En realidad, no me sorprende que te preguntaras por qué decidí irme. No me sorprende, porque para saberlo, tuviste que prestarme un poquito de atención, cuestión que nunca hiciste. ¿Era tan difícil percatarse de que te estaba demandando un poco de cariño? ¿De que tus silencios me dolían? ¿De que tu indiferencia me alejaba? Pero claro, estabas tan ocupado atendiendo solo a tus propias necesidades, que actuabas como si la relación no existiera.
No recuerdo por cuánto tiempo me inventé excusas y motivos para quedarme contigo. Perdí la cuenta de los días en que me decía, que quizá, el problema era yo, de que quizá simplemente no era suficientemente buena para ti, de que debía hacer más para llamar tu atención. Busqué las bases de la relación, para saber por qué había comenzado; porque quizás ahí, se hallaba la respuesta. Quizá, eran esas bases, las que debía rescatar para mantener la relación a flote, y, de cierto modo, sí, la respuesta estaba ahí.

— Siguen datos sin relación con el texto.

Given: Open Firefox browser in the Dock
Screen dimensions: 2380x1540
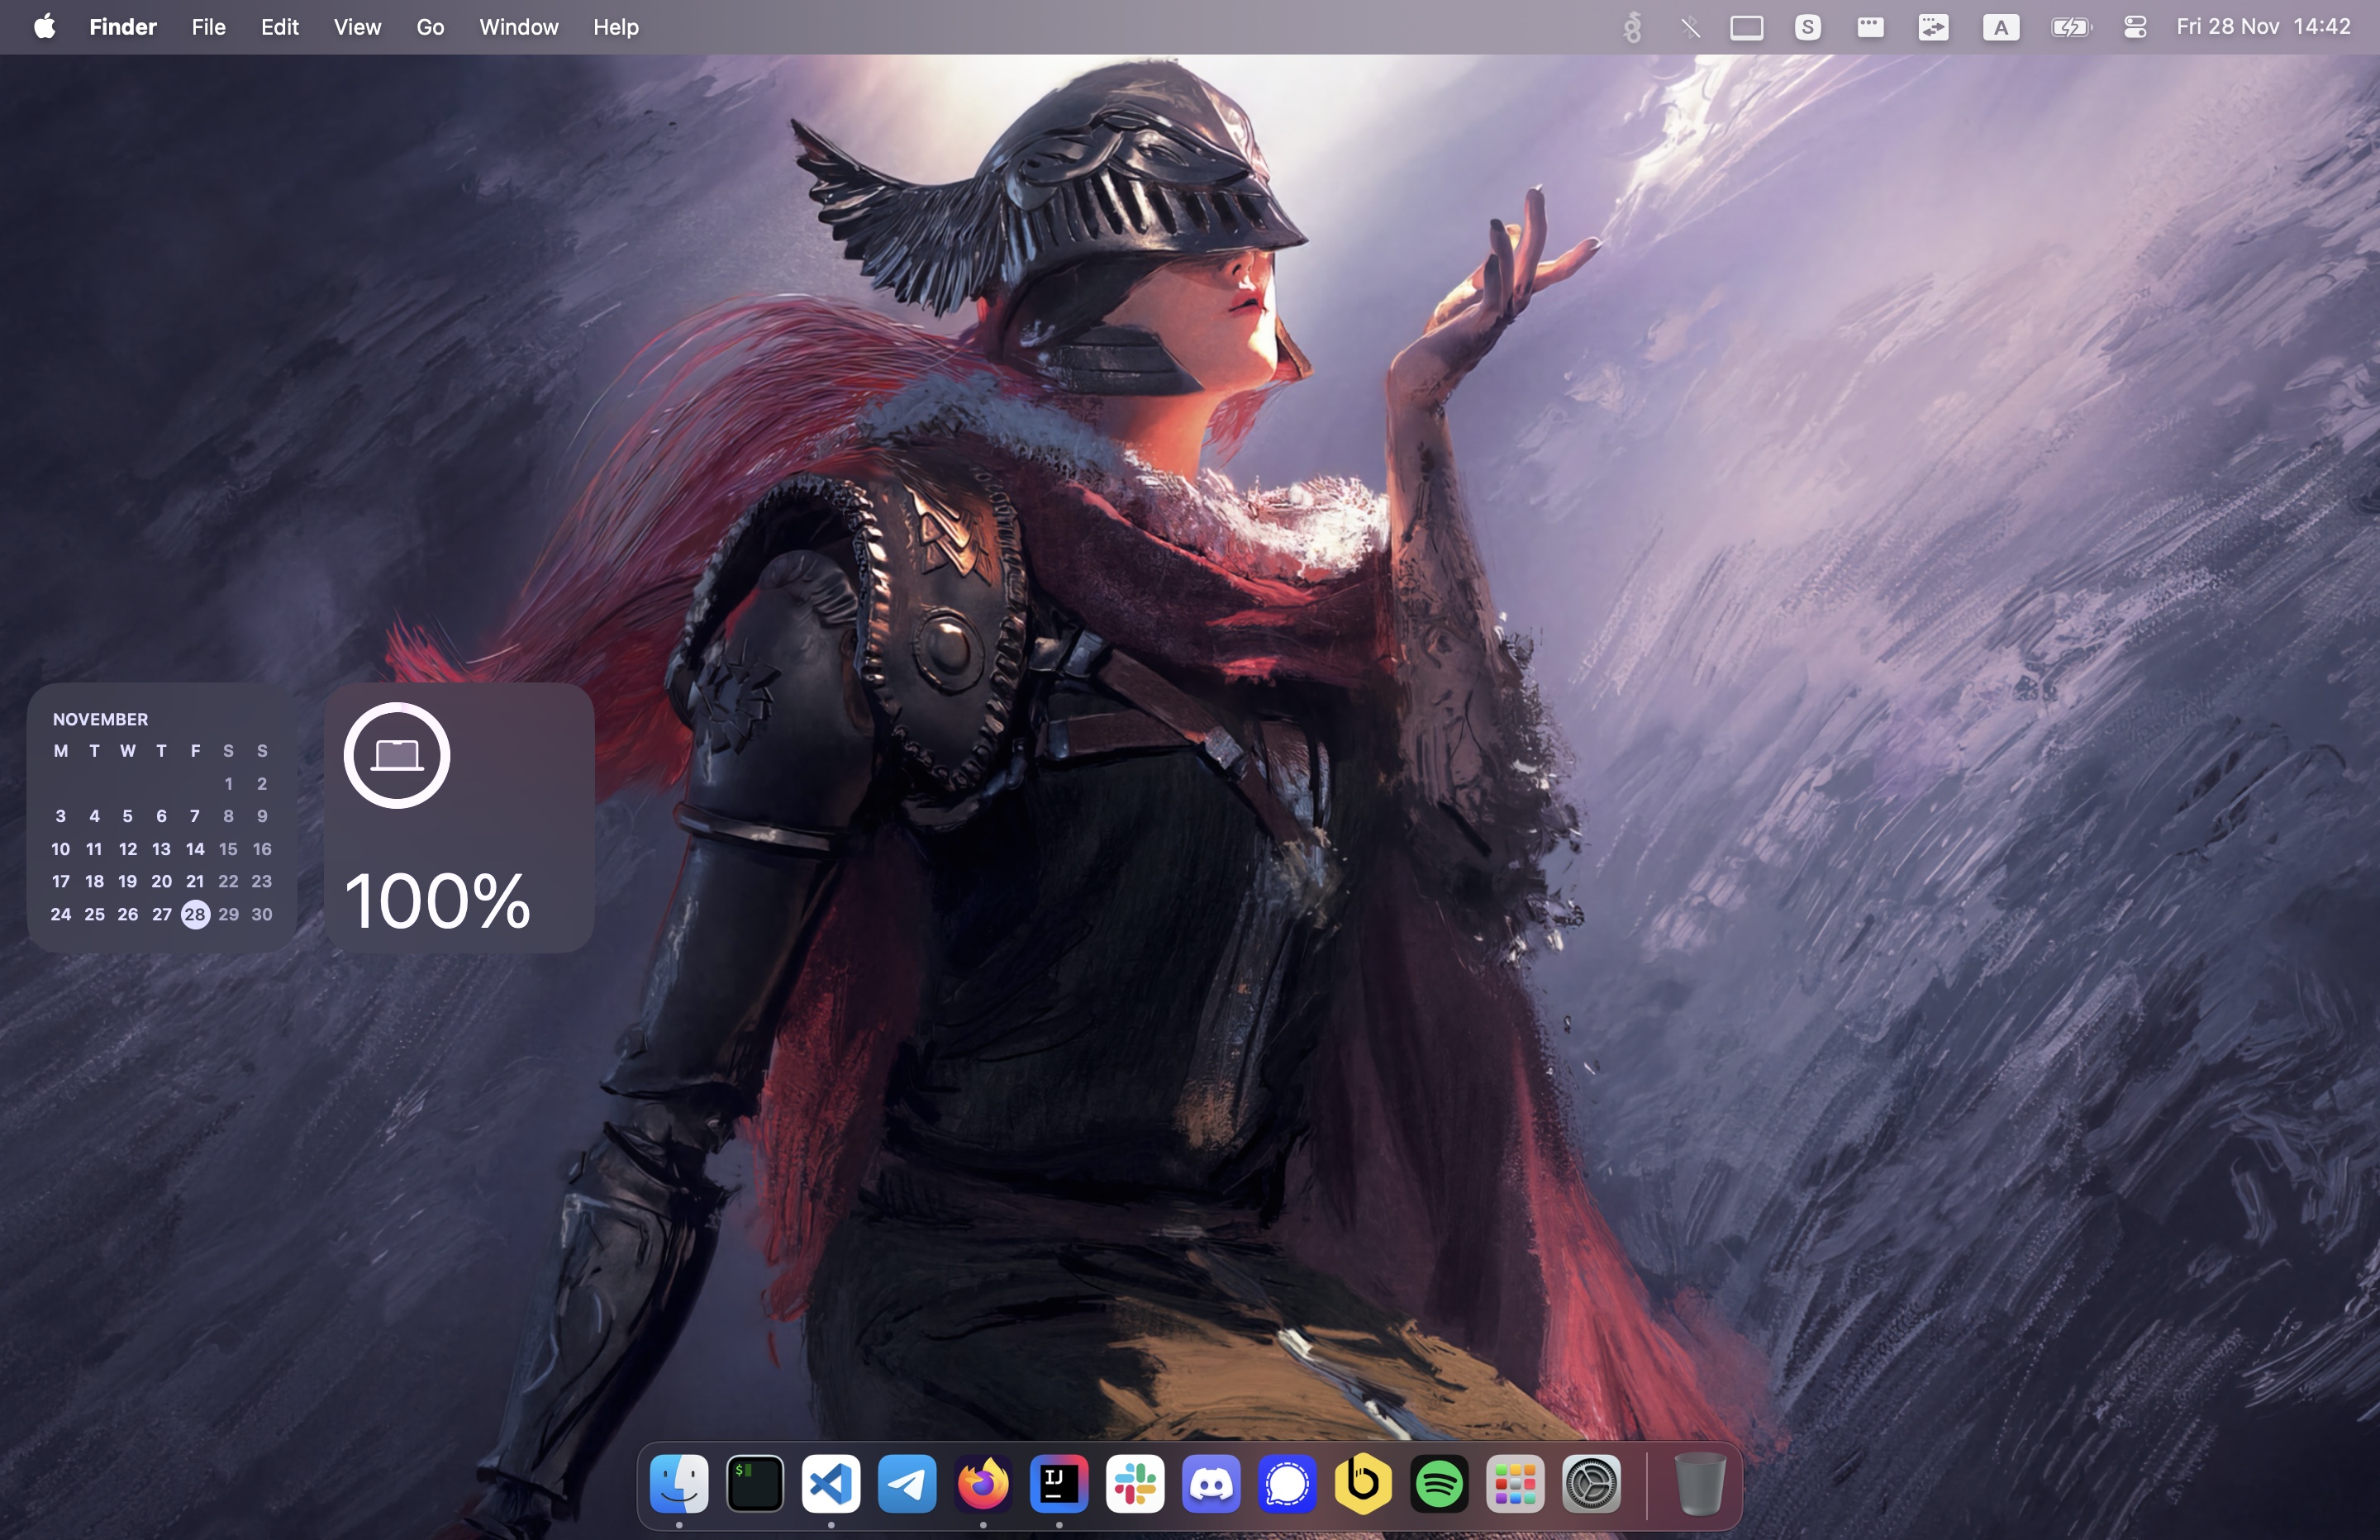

Me di cuenta en ese vistazo a las bases de la relación, que yo era la única persona que había estado completamente decida, a sostener los pilares de nuestro amor. Fui yo, quien puso cada bloque con mis propias manos, porque gracias al amor que te tenía, me volví ciega y creí que tú estabas ayudándome, cuando solo estabas ahí, tirado en el suelo, inerte y sin ánimos de mover un solo dedo.
Era sencillo, tú entraste a la relación, pensando que yo era la solución a llenar esa sensación de vacío que tenías dentro, pero no lo hiciste por amor, sino por mera cobardía e ignorancia; porque aún no te has enterado que el amor se busca, no cuando te sientes solo, sino cuando te sientes listo para darlo todo de sí.
Si te preguntas por qué me fui, ahí tienes tu respuesta. Nunca me diste una razón para quedarme, nunca pusiste de tu parte y nunca me amaste. Solo fuiste un saco de huesos que expulsaba palabras vacías de su boca.